> _Problem statement_
The answer should consist solely of the lines from the first one below through the line containing "Click the New", copied exactly.

Stored data entries:
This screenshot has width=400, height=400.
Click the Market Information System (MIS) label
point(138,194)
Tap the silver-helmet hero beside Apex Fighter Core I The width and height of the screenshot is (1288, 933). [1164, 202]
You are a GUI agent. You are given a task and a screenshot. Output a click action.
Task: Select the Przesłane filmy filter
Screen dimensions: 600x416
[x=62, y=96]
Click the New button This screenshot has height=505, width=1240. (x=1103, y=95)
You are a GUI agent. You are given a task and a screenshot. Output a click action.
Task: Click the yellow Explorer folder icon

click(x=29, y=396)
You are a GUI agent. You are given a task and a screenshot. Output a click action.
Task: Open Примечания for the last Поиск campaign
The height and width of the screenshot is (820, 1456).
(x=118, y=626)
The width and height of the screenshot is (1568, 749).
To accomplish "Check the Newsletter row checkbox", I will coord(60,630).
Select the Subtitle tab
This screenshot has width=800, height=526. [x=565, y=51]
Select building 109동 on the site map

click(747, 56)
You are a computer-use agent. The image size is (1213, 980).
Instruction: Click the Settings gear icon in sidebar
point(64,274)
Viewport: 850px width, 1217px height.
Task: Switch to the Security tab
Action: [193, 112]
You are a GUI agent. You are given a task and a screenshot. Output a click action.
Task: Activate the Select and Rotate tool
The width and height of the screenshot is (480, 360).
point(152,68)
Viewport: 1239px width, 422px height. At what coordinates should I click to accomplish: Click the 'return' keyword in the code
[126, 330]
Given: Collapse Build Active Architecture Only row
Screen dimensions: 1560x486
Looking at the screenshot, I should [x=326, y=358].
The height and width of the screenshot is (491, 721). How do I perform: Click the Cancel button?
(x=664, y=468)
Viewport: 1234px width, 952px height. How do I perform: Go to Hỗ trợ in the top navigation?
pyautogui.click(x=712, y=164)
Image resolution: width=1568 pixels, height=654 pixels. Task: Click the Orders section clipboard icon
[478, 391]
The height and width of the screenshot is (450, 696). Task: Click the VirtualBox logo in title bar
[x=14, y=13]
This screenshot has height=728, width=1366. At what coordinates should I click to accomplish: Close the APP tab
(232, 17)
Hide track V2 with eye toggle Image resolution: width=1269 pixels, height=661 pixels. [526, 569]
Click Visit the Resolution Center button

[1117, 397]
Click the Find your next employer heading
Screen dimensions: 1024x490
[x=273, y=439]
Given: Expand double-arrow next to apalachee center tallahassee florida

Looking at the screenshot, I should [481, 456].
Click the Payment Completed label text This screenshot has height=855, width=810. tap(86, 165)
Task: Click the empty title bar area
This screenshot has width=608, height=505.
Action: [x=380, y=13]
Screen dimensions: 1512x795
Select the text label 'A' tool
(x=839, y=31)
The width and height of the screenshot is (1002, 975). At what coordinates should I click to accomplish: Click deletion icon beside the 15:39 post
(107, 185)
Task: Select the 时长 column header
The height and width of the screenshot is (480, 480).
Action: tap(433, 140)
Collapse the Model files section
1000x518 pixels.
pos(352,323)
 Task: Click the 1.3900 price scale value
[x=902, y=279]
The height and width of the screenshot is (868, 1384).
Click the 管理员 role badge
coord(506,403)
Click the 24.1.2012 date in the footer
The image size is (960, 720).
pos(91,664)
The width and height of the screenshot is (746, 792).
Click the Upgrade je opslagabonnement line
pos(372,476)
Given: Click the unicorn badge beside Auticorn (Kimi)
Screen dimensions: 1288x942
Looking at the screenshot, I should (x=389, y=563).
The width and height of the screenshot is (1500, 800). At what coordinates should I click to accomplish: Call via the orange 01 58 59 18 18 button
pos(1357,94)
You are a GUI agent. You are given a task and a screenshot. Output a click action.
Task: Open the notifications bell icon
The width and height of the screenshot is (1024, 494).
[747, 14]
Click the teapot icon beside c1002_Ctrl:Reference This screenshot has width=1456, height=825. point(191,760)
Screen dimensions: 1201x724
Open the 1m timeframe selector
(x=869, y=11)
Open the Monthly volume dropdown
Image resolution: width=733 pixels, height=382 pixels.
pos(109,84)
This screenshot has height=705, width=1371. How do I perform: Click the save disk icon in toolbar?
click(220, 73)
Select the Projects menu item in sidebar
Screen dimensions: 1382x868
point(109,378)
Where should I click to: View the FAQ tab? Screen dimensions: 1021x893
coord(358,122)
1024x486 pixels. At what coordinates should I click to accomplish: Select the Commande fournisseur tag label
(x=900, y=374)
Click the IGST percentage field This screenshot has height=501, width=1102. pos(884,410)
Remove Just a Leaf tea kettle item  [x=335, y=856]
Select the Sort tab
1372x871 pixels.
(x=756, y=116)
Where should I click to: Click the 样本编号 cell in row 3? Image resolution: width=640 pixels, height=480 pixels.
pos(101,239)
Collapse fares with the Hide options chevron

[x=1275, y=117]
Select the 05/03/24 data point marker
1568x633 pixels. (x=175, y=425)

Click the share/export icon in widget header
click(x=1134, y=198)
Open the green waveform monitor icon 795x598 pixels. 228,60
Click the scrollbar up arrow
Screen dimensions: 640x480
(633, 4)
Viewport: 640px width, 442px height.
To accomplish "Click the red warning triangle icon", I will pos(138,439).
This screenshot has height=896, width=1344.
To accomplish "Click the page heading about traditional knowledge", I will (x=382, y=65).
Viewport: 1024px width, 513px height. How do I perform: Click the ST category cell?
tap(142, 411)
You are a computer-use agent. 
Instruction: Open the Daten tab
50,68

> _Response to this exercise_
This screenshot has width=400, height=400.
Click the Market Information System (MIS) label
point(138,194)
Tap the silver-helmet hero beside Apex Fighter Core I The width and height of the screenshot is (1288, 933). [1164, 202]
You are a GUI agent. You are given a task and a screenshot. Output a click action.
Task: Select the Przesłane filmy filter
Screen dimensions: 600x416
[x=62, y=96]
Click the New button This screenshot has height=505, width=1240. (x=1103, y=95)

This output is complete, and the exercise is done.